Published on: August 19, 2014

This year, Academia Europaea’s annual conference, titled Young Europe: Realities, Dilemmas and Opportunities for the New Generation, was organised and hosted between 16–18 July 2014 by the AE knowledge hub in Barcelona. The conference featured 20 speakers who discussed key medical, social and environmental challenges that Europe will face in the near future. Among others, AE member Saskia Sassen (Columbia University), one of the leading theorists of globalization, proposed the concept of expulsion to critically analyse how, in global capitalism, complex forms of knowledge produce simple brutalities demonstrated by a sharp growth in the number of people, enterprises and places expelled from the core social and economic orders of our time.

On 18 July, the AE section of Literary and Theatrical Studies, chaired by Svend Erik Larsen (Aarhus University), organised a panel on Theatre, Film, and the Political, which started from the premise that film and performing arts play an important role in shaping the political dimensions of culture, whereby both media are ambiguously divided between serving the ruling order and radically challenging the existing state of affairs.
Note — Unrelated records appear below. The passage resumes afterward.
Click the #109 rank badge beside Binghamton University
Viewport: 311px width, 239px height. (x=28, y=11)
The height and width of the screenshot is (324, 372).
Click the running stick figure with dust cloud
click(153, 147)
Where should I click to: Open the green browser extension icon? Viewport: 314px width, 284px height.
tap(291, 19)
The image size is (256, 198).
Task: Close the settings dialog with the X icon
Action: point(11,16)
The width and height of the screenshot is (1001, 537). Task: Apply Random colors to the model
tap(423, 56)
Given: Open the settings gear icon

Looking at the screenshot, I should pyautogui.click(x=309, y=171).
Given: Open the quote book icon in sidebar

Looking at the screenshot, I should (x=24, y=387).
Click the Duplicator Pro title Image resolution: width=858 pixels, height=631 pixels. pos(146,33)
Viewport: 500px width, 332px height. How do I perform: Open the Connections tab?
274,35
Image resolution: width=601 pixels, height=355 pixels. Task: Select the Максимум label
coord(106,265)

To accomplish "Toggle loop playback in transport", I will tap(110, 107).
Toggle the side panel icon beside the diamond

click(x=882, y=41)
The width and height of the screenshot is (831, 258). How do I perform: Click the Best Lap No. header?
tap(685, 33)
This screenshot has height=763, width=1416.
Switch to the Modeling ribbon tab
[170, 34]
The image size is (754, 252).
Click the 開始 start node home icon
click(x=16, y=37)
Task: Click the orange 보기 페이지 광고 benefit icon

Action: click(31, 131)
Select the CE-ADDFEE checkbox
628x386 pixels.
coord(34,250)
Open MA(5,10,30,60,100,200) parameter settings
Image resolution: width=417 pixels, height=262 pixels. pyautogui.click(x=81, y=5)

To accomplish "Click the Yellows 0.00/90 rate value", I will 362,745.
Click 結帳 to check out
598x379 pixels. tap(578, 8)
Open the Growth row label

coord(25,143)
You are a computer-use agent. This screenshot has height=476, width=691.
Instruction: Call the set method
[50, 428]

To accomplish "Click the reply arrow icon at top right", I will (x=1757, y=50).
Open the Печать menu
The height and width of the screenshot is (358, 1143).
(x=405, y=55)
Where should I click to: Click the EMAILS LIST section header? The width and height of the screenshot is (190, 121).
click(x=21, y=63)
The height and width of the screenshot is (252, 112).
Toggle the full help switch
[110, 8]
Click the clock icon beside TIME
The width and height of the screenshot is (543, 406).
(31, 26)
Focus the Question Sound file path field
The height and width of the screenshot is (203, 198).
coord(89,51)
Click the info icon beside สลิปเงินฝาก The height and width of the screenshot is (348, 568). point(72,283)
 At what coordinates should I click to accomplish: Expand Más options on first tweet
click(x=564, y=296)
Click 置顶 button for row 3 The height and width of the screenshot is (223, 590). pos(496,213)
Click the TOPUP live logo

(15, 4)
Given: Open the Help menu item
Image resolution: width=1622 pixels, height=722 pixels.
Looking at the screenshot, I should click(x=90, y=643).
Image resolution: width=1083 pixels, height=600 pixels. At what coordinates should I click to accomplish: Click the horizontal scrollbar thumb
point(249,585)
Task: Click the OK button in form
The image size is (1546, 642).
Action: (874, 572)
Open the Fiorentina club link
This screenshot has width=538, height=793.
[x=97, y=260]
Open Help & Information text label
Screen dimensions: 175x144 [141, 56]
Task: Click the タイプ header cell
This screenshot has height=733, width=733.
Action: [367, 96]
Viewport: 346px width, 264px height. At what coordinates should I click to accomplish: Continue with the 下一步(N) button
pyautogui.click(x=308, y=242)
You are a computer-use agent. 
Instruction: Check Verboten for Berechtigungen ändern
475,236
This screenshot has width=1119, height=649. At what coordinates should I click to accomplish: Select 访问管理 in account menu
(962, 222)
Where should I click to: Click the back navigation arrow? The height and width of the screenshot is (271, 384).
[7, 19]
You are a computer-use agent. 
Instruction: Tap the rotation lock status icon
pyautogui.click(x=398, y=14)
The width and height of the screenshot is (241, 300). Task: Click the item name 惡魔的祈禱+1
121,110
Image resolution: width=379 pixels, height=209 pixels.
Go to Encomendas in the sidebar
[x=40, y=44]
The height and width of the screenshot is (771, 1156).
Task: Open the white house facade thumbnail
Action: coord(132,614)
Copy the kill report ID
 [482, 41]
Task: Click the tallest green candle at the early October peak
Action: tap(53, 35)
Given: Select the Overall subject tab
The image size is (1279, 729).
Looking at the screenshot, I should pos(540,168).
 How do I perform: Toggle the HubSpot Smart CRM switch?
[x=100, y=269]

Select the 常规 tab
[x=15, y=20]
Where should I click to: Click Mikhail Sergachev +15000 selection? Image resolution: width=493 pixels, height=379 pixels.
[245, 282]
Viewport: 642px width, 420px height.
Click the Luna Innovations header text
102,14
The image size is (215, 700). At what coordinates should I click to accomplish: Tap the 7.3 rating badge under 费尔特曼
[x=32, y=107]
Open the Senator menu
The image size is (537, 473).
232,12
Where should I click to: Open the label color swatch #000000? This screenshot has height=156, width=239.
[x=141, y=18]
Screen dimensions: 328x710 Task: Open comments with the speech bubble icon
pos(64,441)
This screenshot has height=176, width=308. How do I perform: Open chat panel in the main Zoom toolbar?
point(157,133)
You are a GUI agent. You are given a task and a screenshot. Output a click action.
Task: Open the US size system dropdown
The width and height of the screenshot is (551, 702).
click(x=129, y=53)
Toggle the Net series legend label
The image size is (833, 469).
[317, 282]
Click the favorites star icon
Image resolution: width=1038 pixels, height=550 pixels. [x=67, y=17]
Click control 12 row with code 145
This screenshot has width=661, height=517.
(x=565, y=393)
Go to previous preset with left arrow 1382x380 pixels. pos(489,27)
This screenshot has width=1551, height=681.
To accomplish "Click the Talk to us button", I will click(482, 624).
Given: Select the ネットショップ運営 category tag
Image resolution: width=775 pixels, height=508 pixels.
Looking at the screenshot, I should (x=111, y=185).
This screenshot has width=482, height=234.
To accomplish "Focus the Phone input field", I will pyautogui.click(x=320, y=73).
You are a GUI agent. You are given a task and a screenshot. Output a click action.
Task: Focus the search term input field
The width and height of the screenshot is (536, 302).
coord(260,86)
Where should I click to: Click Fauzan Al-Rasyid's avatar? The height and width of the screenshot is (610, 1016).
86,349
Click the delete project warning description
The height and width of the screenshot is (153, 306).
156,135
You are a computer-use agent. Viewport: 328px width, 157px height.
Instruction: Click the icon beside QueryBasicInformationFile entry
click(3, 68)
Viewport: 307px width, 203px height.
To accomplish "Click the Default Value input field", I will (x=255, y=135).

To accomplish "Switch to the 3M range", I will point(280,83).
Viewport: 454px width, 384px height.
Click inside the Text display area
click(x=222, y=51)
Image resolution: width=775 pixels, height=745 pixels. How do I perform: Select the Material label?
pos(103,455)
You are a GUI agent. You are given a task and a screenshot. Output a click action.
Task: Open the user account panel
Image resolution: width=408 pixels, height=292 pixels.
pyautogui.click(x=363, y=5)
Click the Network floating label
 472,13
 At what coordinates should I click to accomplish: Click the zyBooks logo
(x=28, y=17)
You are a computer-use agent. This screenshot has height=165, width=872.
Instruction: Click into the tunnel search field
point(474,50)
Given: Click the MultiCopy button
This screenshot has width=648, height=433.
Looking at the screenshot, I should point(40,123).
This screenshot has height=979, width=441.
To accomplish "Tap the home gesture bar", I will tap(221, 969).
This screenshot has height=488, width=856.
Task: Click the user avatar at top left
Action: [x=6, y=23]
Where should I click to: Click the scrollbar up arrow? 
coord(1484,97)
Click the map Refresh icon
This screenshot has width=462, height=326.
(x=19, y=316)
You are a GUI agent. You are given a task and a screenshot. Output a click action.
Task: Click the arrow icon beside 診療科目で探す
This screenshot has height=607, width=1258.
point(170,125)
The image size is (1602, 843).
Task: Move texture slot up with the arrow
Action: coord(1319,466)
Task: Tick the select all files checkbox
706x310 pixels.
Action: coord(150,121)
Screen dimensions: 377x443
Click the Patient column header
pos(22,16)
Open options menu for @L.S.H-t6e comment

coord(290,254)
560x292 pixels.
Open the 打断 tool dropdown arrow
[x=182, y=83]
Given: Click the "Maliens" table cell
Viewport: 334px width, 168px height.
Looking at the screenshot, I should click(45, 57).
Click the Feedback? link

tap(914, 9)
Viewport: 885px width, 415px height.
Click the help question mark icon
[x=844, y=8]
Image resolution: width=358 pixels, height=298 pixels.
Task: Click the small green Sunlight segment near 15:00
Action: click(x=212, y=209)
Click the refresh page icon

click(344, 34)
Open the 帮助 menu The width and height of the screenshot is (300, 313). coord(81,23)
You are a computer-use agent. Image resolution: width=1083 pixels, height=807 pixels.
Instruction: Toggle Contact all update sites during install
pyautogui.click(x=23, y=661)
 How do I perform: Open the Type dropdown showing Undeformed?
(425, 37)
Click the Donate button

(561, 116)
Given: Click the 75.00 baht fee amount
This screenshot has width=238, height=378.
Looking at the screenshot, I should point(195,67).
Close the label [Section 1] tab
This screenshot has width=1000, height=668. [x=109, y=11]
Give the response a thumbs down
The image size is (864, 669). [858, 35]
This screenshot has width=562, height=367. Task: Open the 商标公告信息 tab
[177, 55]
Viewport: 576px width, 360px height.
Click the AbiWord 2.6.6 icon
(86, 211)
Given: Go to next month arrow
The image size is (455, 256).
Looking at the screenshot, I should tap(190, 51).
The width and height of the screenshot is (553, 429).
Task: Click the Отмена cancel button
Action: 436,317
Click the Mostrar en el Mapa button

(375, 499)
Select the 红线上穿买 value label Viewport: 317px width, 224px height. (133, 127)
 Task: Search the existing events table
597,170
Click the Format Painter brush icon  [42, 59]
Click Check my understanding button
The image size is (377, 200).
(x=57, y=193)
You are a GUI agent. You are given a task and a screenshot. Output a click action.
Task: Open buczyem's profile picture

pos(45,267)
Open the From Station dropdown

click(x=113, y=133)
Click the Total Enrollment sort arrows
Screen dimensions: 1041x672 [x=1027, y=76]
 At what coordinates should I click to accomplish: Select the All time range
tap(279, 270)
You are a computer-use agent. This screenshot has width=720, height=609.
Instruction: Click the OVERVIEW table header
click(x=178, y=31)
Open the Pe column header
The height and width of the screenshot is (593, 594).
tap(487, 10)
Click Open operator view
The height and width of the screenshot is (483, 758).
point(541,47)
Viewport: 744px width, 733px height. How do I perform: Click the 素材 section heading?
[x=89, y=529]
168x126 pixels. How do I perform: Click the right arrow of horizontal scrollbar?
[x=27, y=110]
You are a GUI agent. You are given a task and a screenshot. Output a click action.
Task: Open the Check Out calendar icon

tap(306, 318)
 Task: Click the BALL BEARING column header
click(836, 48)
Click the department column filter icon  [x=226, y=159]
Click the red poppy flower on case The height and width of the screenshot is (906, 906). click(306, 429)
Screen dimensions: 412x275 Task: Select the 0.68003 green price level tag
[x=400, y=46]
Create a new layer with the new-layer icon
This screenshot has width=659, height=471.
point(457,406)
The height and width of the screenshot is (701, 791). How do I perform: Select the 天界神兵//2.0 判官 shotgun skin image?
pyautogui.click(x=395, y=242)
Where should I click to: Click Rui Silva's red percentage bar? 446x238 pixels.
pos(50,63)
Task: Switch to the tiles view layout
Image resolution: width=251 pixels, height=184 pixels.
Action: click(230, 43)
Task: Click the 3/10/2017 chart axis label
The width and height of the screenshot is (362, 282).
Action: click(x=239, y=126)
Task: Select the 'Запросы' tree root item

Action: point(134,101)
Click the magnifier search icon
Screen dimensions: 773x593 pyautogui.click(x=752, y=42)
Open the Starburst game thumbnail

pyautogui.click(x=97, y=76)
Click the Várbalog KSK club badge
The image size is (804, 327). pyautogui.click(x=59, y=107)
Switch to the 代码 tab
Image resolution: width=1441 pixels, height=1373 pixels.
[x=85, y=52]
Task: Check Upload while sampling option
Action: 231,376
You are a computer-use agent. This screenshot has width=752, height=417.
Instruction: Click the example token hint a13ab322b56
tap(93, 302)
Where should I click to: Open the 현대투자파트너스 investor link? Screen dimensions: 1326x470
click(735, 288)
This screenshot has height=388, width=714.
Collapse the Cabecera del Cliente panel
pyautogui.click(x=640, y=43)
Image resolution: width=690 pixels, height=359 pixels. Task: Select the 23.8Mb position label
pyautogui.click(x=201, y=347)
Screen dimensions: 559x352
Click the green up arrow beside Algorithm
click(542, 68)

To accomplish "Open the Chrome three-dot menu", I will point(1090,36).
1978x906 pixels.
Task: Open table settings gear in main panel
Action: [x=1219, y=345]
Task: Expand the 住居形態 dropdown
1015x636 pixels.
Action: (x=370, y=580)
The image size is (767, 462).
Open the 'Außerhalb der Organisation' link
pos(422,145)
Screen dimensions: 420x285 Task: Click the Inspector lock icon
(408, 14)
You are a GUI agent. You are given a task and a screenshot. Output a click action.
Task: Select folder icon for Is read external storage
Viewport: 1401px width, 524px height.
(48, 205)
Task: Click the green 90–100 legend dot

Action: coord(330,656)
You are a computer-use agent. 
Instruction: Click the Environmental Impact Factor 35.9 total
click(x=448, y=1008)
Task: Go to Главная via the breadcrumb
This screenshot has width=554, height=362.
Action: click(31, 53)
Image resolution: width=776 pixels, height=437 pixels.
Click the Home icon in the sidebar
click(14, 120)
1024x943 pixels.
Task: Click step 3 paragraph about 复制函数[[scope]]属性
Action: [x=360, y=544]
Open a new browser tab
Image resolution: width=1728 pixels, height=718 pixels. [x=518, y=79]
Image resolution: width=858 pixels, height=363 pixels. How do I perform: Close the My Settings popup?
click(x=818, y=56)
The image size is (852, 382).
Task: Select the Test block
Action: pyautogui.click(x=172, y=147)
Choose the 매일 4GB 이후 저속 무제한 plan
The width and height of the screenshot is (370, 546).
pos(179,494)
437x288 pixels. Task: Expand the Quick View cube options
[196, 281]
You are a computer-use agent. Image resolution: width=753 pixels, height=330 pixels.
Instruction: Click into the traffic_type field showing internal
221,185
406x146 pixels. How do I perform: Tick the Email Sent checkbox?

Susana Onega spoke about the ambiguity of art of and about holocaust; Jakob Ladegaard and Svend Erik Larsen analysed the economy of Jonson’s Volpone and the political-theatrical moment of the court case in Shakespeare’s The Merchant of Venice; and Marko Juvan, based on the history of the relations between theatre and politics, described the transition from the political theatre in socialist Yugoslavia to the political performance in global capitalism as exemplified by performances of the Mladinsko Theatre in Ljubljana.